03.12.08

National ID cards

Posted in rant, technology at 4:48 pm by coldclimate

Now I’ve got myself into a huff about nation id cards before now, but it would appear that the government is steaming ahead, regardless as to whether people want them, re interested in them, or would pay for them.  I listened to a discussion on Radio4 as I drove into work this morning with an MP advocating them but saying that “people wouldn’t adopt them unless they were free and actually had a use”, which made a lot of sense.  There would appear to be two ways to go here, either they are completely free and you have to carry them (a la ID cards in many other countries, and ID cards during the war) or you charge for them but they have a major benefit (like a passport or a driving license).  I prefer the latter, but any ID system where your populous doesn’t have to take part is never going to work (NI numbers being voluntary - never going to happen) so unless the card made thing substantially easier, faster or cheaper, it’s probably a no go.

Anyway, what I wanted to bring up wasn’t anything to do with the politics or economics of these cards, its their development methods.  What will happen (I guarantee it) is that a couple of large IT provider will be asked to bid for the work, and it will narrow down to two, the cheap one which should be ok and the expensive one which will be rock solid, and the contract will got to the cheap one who will then try and bolt on some of the expensive system.
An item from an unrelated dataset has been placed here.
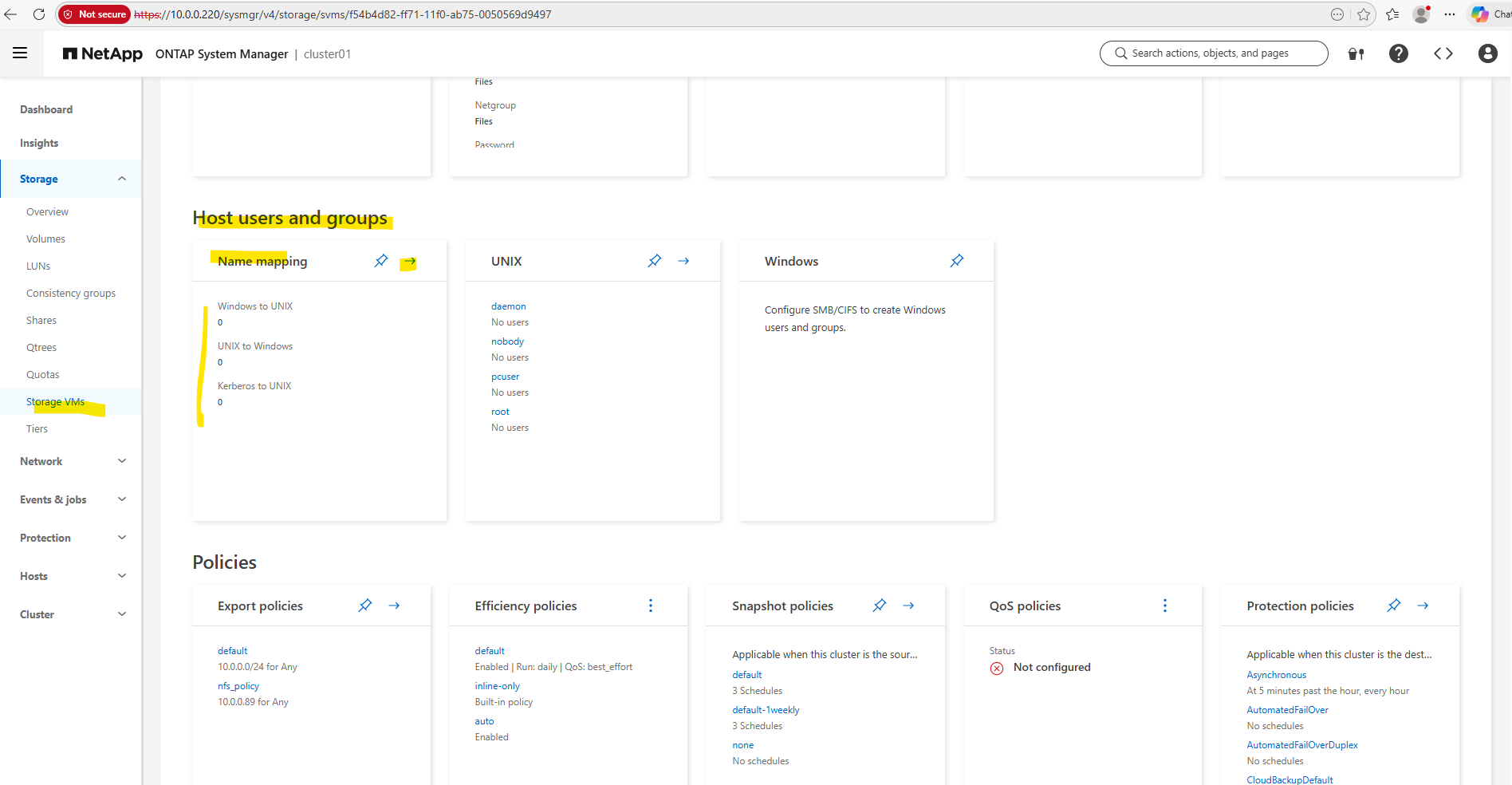The height and width of the screenshot is (785, 1512).
Task: Open the Help question mark icon
Action: point(1398,53)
The key to an ID card, like any security pass, is that it should be extremely difficult to copy, clone or modify. If somebody can know their own up, or change theirs so when it’s scanned it doesn’t show them up as Jeff Smith the bank robber, then they become virtually pointless. This presents many challenges, after all the process for making a fake passport is well documented, and the actual leather folders and paper seem to be being stolen left right and centre.  I watched a reported filming one being made on the BBC a few year ago, and the guy started by opening up a big box of them and picking one at random.  They are clearly not kept well under wraps.
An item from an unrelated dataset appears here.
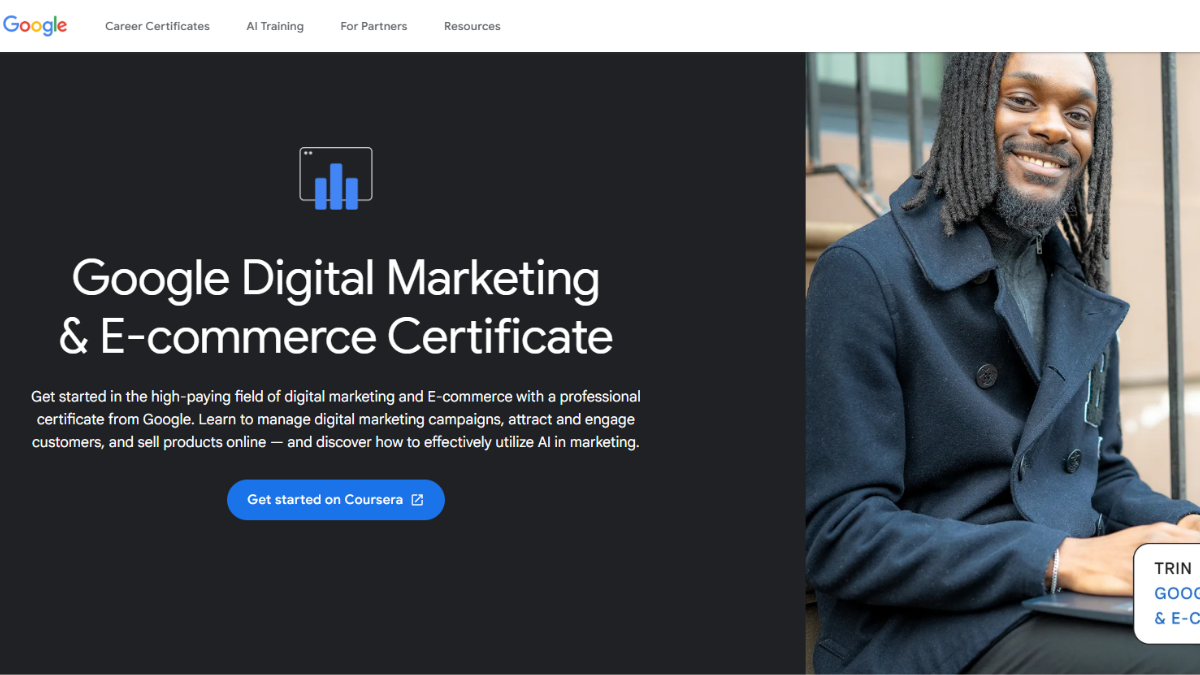This screenshot has height=675, width=1200.
Task: Click the Get started on Coursera button
Action: coord(336,499)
I imagine what will happen is that the cards method of storing information and revealing it will be shrouded in mystery, with big words like “unbreakable encryption” being banded around.  It won’t be unbreakable, nothing is given enough time, power and money, but it should at least be something other than a bit of bit flipping. There’s lot of good encryption technology out there already, and much of it would be applicable.

Technology aside, I have a development idea - why not open source the entire thing?  And don’t mass produce version one, or three, or even version 47.  How up with a hard and narrow set of requirements eg.  Must store full name, birthday, eye colour and a lookup_id (for comparing against a list).  Something super simple.  Then get a first version out there, and offer up £10,000 to every person who can find a crack, a hole, a work round or a sneaky way of misusing or modifying the data.  Get 10,000 cards out there to ever academic, highschool kid, sneak bastard and clever git.  If they find a hole, just pay up.  Don’t quibble, try and say it’s not a hole, just bit the bullet, hand over the cash, and fix it.
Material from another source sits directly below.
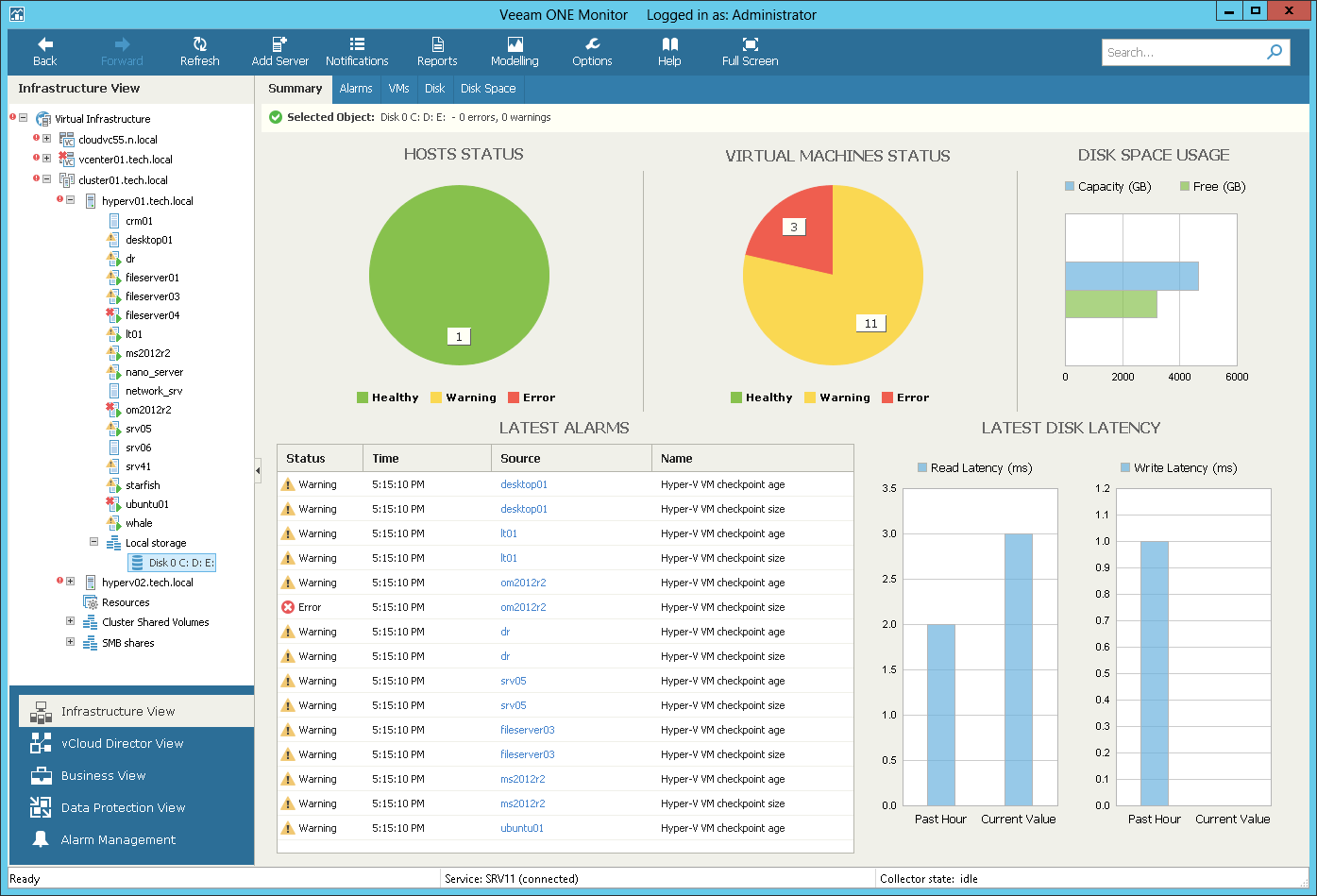Expand the hyperv02.tech.local host

pos(70,582)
Once you’ve had the first 100 bugs (and there will be that many), issue a new card, and the same challenge.  Repeat as required.  Set up a fast feedback loop and make it worth peoples time to break the damned thing.  A sharp team will find 4 or 5 good holes in the first week, and they can go buy a new car.  They’re happy, and you’ve for a more secure card.  It won’t take more than 8 or 10 generations of these cards before something really bomb proof starts to show.

The other thing about being completely open about your spec and technology stack is that people will have a much better idea of the card and what’s on it.  At the moment, most people are pretty suspicious of everything around ID cards, but if you get it all out there people can go and understand everything involved.  It won’t quash everything, but it might help.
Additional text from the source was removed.